■ **To do**
Down to the final line, reproduce the entries that follow exactly.

■ **Data in this exercise**
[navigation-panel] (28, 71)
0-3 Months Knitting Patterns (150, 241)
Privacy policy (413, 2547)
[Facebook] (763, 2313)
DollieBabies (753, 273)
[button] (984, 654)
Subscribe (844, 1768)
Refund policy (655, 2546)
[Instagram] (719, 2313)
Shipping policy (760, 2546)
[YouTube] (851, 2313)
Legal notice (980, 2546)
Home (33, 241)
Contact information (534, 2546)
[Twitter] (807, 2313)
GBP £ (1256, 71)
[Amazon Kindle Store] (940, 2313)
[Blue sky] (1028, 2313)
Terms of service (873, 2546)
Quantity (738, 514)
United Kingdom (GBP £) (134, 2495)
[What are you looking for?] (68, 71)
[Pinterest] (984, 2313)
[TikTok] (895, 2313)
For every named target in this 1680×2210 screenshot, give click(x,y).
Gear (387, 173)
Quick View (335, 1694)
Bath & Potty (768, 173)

■ **The completed task**
[navigation-panel] (28, 71)
0-3 Months Knitting Patterns (150, 241)
Privacy policy (413, 2547)
[Facebook] (763, 2313)
DollieBabies (753, 273)
[button] (984, 654)
Subscribe (844, 1768)
Refund policy (655, 2546)
[Instagram] (719, 2313)
Shipping policy (760, 2546)
[YouTube] (851, 2313)
Legal notice (980, 2546)
Home (33, 241)
Contact information (534, 2546)
[Twitter] (807, 2313)
GBP £ (1256, 71)
[Amazon Kindle Store] (940, 2313)
[Blue sky] (1028, 2313)
Terms of service (873, 2546)
Quantity (738, 514)
United Kingdom (GBP £) (134, 2495)
[What are you looking for?] (68, 71)
[Pinterest] (984, 2313)
[TikTok] (895, 2313)
For every named target in this 1680×2210 screenshot, give click(x,y).
Gear (387, 173)
Quick View (335, 1694)
Bath & Potty (768, 173)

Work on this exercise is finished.